21st Mayor of Ryde
- In office February 1911 – 12 February 1913
- Preceded by: John Redshaw
- Succeeded by: David Anderson
- In office December 1921 – December 1922
- Preceded by: Charles Dyer
- Succeeded by: Charles Dyer

Alderman on the Ryde Municipal Council
- In office 14 February 1905 – December 1923
- Constituency: West Ward

Personal details
- Born: 1 September 1860 Mudgee, Colony of New South Wales
- Died: 2 October 1948 (aged 88) Eastwood, New South Wales, Australia
- Occupation: Architect

= Charles Robert Summerhayes =

Australian politician

Charles Robert Summerhayes (1 September 1860 – 2 October 1948) was an Australian architect, builder and politician, who served on the Ryde Municipal Council, including several terms as mayor.

==Biography==
Summerhayes was first elected as an alderman for the West Ward on the Ryde Municipal Council in February 1905.

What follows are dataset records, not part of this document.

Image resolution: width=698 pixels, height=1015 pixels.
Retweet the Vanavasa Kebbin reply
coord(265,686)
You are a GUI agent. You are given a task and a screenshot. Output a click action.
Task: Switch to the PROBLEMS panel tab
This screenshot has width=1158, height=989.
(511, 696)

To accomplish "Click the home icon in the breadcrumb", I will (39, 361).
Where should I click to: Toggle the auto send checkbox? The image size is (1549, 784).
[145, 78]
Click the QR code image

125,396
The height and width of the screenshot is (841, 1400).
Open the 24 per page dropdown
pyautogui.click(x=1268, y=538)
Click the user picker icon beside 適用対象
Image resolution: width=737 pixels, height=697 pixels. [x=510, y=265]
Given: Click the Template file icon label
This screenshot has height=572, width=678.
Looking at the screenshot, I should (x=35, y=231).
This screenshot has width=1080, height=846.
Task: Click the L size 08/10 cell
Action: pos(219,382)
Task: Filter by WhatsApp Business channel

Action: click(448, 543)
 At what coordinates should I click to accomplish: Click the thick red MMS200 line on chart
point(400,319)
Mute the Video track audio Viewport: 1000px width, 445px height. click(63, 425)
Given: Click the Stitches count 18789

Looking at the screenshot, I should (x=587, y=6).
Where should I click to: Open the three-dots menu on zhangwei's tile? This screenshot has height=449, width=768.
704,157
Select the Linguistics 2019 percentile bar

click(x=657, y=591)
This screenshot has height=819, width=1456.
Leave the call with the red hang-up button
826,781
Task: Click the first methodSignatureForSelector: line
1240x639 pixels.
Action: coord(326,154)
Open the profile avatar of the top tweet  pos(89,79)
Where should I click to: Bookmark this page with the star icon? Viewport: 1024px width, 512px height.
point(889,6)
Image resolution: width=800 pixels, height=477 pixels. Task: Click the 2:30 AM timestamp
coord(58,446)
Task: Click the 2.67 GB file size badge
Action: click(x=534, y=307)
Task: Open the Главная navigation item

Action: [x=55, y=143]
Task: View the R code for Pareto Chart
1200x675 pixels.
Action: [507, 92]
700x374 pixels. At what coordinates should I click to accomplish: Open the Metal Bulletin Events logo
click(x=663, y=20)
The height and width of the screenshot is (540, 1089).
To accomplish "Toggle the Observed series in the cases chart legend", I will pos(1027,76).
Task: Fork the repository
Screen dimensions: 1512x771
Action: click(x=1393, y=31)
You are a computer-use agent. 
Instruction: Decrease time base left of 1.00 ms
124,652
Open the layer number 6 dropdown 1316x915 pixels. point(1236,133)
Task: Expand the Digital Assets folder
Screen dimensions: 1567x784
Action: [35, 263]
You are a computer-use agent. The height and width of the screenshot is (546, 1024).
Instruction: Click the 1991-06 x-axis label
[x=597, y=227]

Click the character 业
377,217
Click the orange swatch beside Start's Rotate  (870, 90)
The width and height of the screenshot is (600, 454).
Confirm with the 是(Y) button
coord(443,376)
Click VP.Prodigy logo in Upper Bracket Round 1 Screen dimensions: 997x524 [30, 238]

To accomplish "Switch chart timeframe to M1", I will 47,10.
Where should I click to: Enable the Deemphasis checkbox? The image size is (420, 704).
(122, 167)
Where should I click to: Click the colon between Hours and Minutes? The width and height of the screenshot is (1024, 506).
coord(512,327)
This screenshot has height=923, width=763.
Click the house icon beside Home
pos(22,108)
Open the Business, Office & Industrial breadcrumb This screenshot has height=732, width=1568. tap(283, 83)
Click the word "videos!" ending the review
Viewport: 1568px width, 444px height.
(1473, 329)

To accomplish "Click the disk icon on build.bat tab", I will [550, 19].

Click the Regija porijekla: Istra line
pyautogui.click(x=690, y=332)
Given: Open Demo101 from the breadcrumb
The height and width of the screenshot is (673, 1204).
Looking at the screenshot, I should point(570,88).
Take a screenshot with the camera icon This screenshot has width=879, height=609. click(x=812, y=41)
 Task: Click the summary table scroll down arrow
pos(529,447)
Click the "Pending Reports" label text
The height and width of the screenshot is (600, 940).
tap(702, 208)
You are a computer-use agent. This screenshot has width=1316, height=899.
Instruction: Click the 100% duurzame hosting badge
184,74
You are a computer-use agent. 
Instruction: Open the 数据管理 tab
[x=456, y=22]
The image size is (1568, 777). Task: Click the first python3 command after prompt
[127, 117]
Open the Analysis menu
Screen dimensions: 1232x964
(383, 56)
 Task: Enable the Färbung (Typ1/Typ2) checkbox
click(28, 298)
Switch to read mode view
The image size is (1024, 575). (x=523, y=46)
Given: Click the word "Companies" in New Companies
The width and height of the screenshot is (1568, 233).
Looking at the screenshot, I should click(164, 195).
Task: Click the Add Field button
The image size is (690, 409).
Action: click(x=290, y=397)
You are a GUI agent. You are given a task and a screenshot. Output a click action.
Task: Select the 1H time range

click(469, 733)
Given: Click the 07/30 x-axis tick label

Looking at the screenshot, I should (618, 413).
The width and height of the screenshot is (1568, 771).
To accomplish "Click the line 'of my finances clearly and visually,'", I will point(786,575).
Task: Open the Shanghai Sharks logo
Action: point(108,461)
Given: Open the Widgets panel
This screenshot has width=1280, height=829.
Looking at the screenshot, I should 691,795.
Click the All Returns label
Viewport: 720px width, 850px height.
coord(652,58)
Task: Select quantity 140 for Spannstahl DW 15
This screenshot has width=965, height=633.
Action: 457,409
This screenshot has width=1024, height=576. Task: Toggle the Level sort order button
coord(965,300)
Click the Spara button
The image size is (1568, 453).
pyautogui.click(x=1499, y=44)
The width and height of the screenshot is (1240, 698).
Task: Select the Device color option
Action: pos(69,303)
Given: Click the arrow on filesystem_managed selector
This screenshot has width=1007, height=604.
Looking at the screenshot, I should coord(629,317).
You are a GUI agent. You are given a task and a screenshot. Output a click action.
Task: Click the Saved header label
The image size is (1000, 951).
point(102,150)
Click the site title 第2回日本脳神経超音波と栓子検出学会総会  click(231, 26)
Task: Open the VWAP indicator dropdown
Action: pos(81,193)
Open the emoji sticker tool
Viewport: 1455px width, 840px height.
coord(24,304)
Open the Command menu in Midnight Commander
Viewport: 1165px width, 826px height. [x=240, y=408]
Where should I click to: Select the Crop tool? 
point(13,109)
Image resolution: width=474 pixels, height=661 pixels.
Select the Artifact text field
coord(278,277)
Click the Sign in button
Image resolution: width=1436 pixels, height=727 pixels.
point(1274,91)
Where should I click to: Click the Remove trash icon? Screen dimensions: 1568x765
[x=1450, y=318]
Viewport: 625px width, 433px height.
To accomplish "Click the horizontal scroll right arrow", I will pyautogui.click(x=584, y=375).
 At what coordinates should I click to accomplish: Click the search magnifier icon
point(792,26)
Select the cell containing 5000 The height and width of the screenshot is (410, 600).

Summerhayes died age 88 at his long-time residence, "Womerah" in Eastwood, survived by his seven children.

==Key works==
- Terrace Group, 16–34 Gibbes Street, Newtown, New South Wales (1896)
- Bombara, Stanmore Road, Stanmore, New South Wales (1897)
- Holy Trinity Greek Orthodox Church, Surry Hills, New South Wales (1898; altered 1931)
- Womerah, Trelawney Street, Eastwood, New South Wales (1905)
- St Philip's Anglican Church, Eastwood, New South Wales (1907)
- Summerhayes Shops Group, Rowe Street, Eastwood, New South Wales (c. 1920)
- Duke of York Theatre (Odeon Eastwood), Rowe Street, Eastwood, New South Wales (1927; demolished 1973).
- Eastwood Park Grandstand, Eastwood, New South Wales (1933)
- Ryde Park Rotunda, Ryde Park, Ryde, New South Wales (1934)
- Elston Court, Wollstonecraft, New South Wales (1934)
- Franklyn Court, Wollstonecraft, New South Wales (1934)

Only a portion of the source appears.